Konstitusi tentang Liturgi Suci dari Konsili Vatican Kedua memaklumkan bahwa Misa adalah karya bersama imam dan umat. Umat beriman hendaknya “ikut merayakannya dengan sadar, aktif dan penuh makna” (#11). Sekarang imam berbicara dalam bahasa saya; saya dapat mengerti doa-doanya. Saya dapat menjadikan doa liturgis itu sebagai doa saya sendiri dan menanggapinya dengan iman: “Amin,” “Terjadilah demikian,” “Ya,” “Itulah doaku.” Saya dapat memandang wajah imam dan imam dapat melihat saya. Saya dapat mengikuti ungkapan-ungkapannya dalam undangan, permohonan, pujian dan syukur. Saya “mempersembahkan Hosti yang tak bernoda bukan saja melalui tangan imam melainkan juga bersama dengannya” (#48).
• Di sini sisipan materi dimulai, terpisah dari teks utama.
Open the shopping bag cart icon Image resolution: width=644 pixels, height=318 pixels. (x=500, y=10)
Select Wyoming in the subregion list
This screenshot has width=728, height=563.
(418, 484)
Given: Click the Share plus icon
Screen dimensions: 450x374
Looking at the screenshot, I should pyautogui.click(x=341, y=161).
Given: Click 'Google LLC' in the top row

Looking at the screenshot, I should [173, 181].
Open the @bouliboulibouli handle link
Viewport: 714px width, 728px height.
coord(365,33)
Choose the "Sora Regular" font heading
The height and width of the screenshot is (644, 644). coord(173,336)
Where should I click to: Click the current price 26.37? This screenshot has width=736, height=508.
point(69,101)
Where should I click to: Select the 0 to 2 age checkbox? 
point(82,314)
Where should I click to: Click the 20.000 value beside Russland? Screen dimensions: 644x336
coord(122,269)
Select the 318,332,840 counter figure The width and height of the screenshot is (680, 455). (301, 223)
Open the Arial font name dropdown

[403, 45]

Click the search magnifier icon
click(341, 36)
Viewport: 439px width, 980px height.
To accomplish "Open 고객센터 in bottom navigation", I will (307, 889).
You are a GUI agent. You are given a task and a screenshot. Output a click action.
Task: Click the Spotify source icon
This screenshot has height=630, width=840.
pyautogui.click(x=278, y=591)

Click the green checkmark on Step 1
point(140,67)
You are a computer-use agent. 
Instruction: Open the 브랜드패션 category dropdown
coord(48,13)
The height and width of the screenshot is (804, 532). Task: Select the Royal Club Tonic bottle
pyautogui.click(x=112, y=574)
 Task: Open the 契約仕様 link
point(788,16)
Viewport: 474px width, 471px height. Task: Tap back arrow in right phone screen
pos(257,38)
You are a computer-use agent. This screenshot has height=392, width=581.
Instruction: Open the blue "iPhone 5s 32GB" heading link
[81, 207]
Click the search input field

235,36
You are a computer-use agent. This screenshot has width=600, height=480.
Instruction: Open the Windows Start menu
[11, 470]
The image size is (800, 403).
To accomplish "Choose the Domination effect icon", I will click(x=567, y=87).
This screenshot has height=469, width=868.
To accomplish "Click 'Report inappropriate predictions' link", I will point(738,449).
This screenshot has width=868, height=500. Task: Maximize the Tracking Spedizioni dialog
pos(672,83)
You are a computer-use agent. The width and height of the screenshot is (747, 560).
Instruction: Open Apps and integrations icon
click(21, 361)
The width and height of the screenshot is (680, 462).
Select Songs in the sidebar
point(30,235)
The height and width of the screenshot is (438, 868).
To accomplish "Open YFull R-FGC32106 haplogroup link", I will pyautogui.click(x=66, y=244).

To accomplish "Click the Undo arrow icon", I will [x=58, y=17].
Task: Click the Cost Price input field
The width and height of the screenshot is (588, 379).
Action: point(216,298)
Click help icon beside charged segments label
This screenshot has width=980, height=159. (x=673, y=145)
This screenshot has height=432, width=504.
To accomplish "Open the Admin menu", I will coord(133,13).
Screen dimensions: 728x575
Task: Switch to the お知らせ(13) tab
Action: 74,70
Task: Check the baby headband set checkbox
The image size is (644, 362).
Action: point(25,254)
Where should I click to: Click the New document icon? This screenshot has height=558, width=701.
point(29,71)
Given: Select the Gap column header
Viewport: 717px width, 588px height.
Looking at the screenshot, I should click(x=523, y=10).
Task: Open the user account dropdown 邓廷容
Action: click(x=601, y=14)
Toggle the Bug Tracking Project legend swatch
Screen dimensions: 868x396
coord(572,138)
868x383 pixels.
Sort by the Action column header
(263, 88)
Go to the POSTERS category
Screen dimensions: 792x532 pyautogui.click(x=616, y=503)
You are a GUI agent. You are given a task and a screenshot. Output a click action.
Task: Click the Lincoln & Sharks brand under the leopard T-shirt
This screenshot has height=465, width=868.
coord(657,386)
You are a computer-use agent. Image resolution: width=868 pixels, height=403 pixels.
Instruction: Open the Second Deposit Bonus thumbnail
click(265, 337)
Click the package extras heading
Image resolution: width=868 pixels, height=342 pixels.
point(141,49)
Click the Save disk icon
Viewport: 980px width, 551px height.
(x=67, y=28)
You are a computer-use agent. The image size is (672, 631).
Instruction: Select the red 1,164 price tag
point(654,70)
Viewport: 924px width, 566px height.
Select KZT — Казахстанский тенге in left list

Jika dulu imam mendaraskan Misa bagi umat, sekarang imam merayakan Misa bersama umat. Bagi atau bersama - kata-kata simple, tetapi menyangkut suatu perubahan besar. Dan umat beriman, seturut peran mereka, diminta untuk bergerak dari menonton ke melakukan - lagi, suatu perubahan besar. Dan, sama seperti halnya dibutuhkan lebih banyak pengetahuan, kecakapan dan upaya untuk bermain bola basket daripada sekedar menonton suatu pertandingan bola basket, demikian pula dibutuhkan lebih banyak pengetahuan, kecakapan dan upaya untuk merayakan dan berpartisipasi dalam Ekaristi daripada sekedar menonton imam mendaraskan Misa. Misa “yang baru” membawa pula bersamanya suatu tanggung jawab baru.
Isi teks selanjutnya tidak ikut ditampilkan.